Webinar 2018 All about job wait times in the Graham queue

From SHARCNETHelp
Jump to navigationJump to search

Job wait times in the scheduling queue of large, shared and heavily allocated general purpose systems like Graham and Cedar can be a non-trivial portion of a research project’s time-to-result. Establishing appropriate wait time estimates and strategies for minimizing wait times can be a valuable part of a researcher’s workflow.

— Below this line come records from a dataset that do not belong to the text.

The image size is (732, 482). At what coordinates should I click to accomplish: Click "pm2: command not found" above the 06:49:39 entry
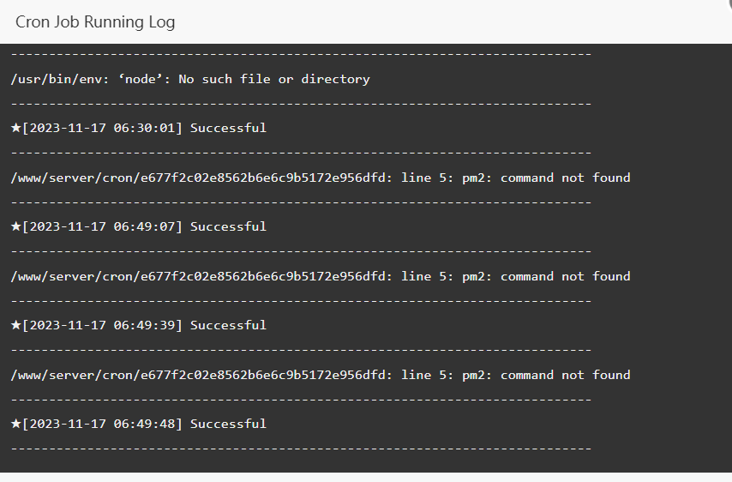coord(546,276)
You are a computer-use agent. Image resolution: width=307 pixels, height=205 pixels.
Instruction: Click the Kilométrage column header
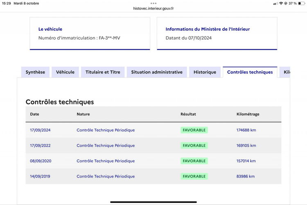[x=248, y=114]
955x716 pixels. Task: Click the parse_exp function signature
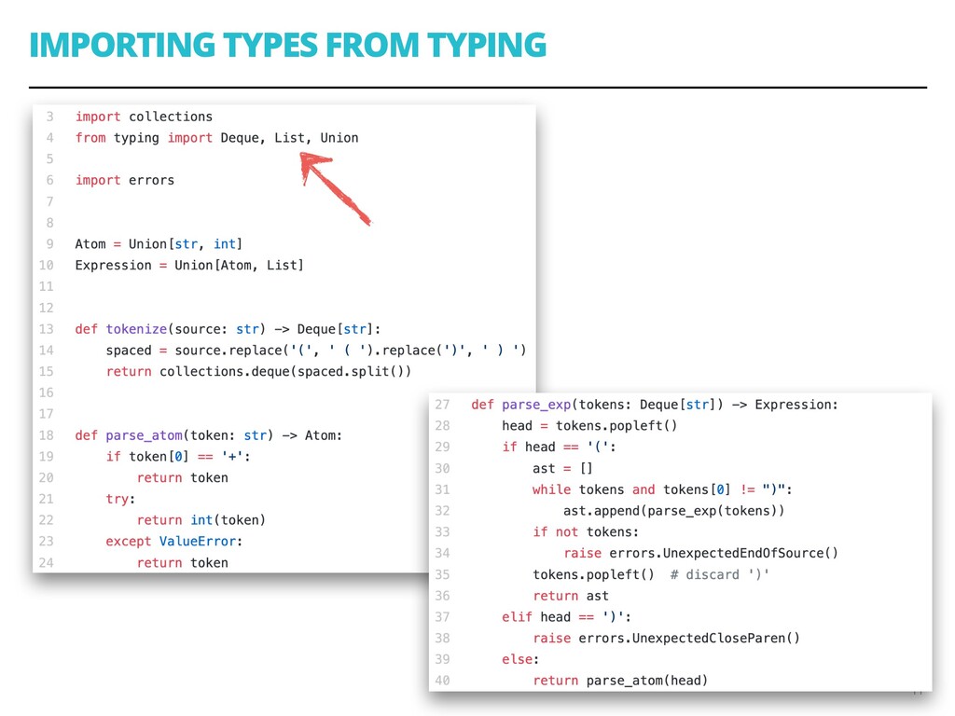point(653,404)
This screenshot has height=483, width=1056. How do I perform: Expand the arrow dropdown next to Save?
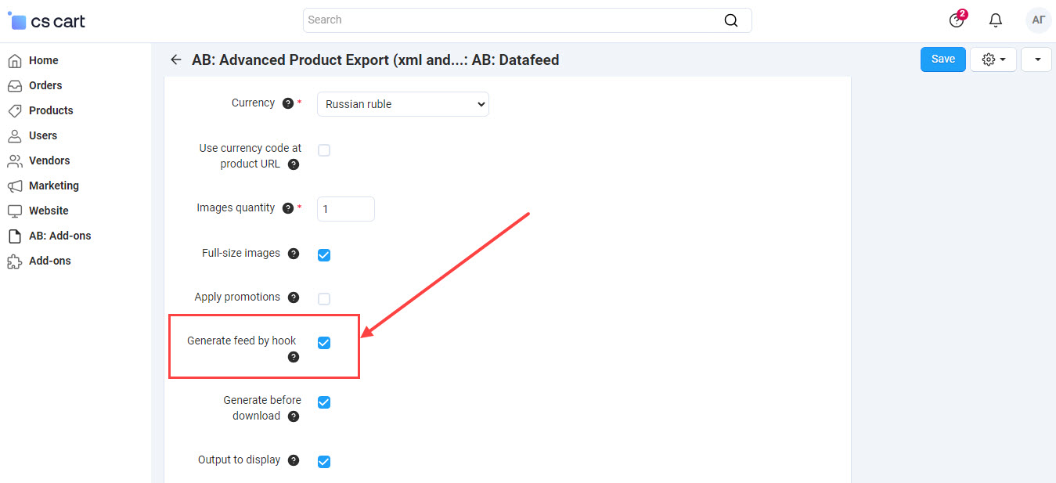point(1036,59)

The Slurm scheduler on the Compute Canada general purpose clusters Cedar and Graham is configured to accommodate a heterogeneous job load on heterogeneous hardware. Traditionally, SHARCNET systems have been relatively homogeneous (the nodes on a given system have similar properties) and the heterogeneity of the researchers’ workload was handled across systems. For example, GPU nodes were on a isolated system (Monk) with its own scheduler. Similarly Large memory nodes were also on an isolated system (Redfin) that had its own scheduler. On the National general purpose systems, base nodes, GPU nodes and large memory nodes are all within the same cluster and serviced by the same scheduler instance. The current configuration of the Slurm scheduler on the general purpose systems use partitions to accommodate the heterogeneity of the job load and hardware. Understanding the partitioning of these systems, as well as the prioritization and billing of usage can help establish appropriate wait time estimates and minimize job wait times.

This seminar describes the layout of the partitions on Graham as well as methods for examining relevant parameters of the scheduling environment and the queue.